And so you can… You can both return our Earth to a more habitable place, and you can explore the universe.
You know, what is Elon’s famous line? He wants to die on Mars, just not on impact.
I don’t see any point in going there either to die or to live. But I do see exploring the universe is a great human project.
Thomas Gauthier
Well, let’s… Go and meet the Oracle for one final time.
This is your chance to ask a third and last question. What would you like to ask the Oracle now?
John Markoff
Okay, well, so I’m going to cheat here. I’m going to ask a two-part question if I can, because I can’t decide.
So the first half is, will democratic institutions survive this era? And the second half of that, which I think is very related, is will the next generation of the internet have a positive or negative impact on society?
And I think those are intertwined.
Thomas Gauthier
How are they intertwined in your mind? Why would you connect democratic systems with the next wave of the internet?
John Markoff
Well, so I was part of a generation that grew up with, you know, early networking. I grew up reading that generation of science fiction called cyberpunk that described a dystopian world based on computer networks.
So I had a very, I had an early grounding in that world. I reported on it.
And I saw as it reached a broader and broader part of humanity till now, I think it reaches about half of humanity or something like that is touched by the network. So, and I saw the political influence it had as it reached a broader and broader group.
And I began, I really was in that camp. I was very, I was very naive because I was, I was reading the cyberpunk science fiction.
So I saw this dystopian future. And at the same time, I believed guys like John Perry Barlow, who was famous for writing this essay in Wired Magazine.

▶ _Record set_
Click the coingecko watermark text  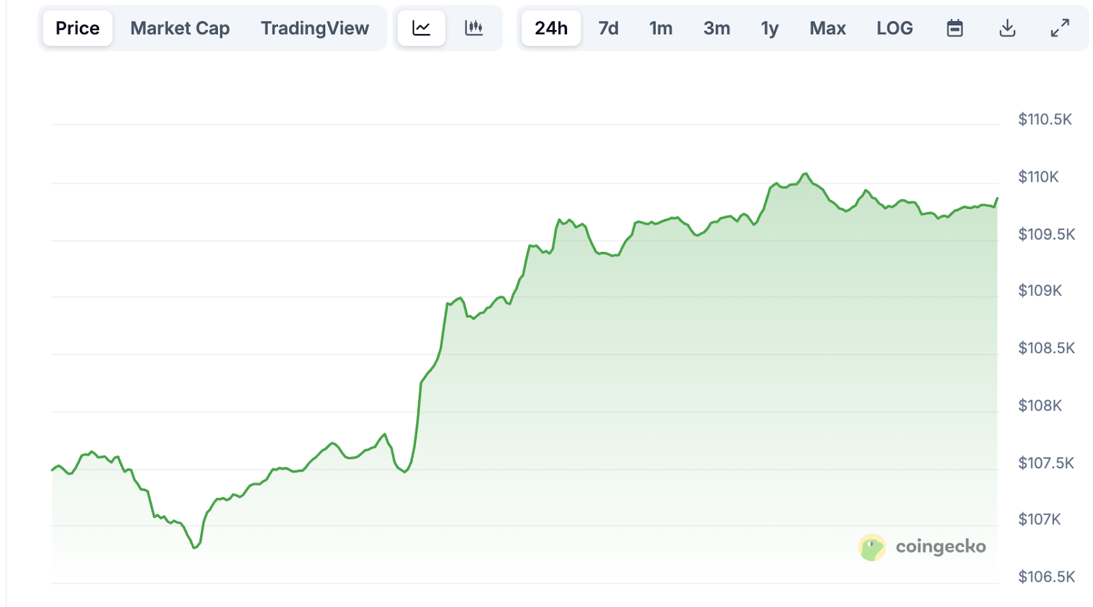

---

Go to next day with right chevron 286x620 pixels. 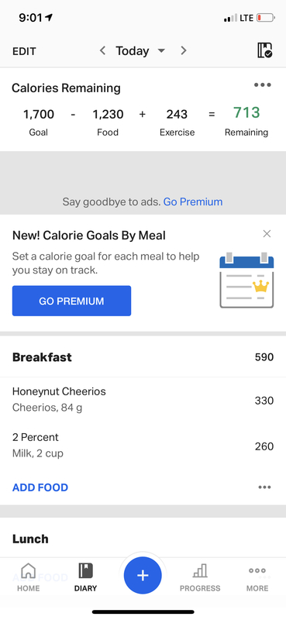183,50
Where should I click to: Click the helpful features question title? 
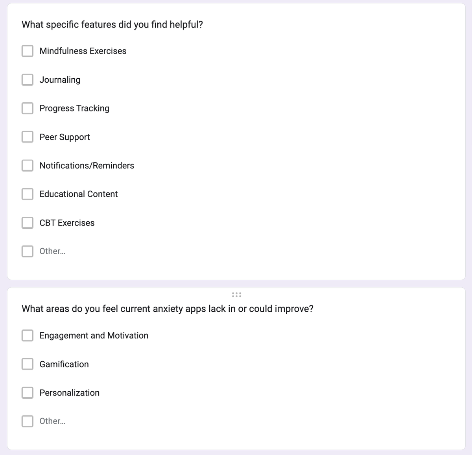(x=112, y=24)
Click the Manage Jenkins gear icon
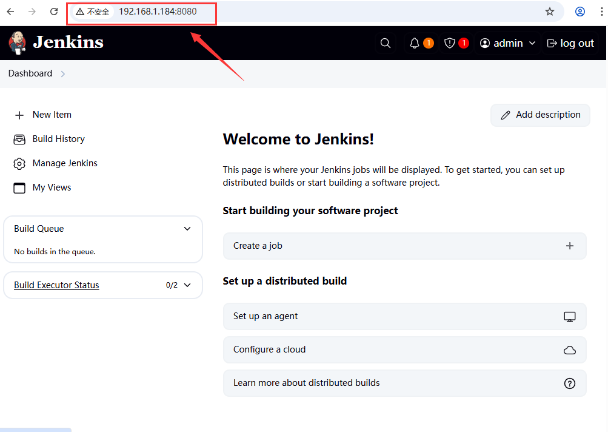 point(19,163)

▶ _Stated problem 1_
In the interview, why does John Markoff call himself naive? Answer in one to three sentences.
▶ _Stated problem 2_
Please swap "question title" for "heading" in the listing, starting at the line that has "Where should I" and stopping after the line that has "point(19,163)". Return only those lines, without the pictures.
The listing is unrelated to the interview.

▶ _Task output 1_
He says he was naive because he was reading cyberpunk science fiction.

▶ _Task output 2_
Where should I click to: Click the helpful features heading? 
(x=112, y=24)
Click the Manage Jenkins gear icon
 point(19,163)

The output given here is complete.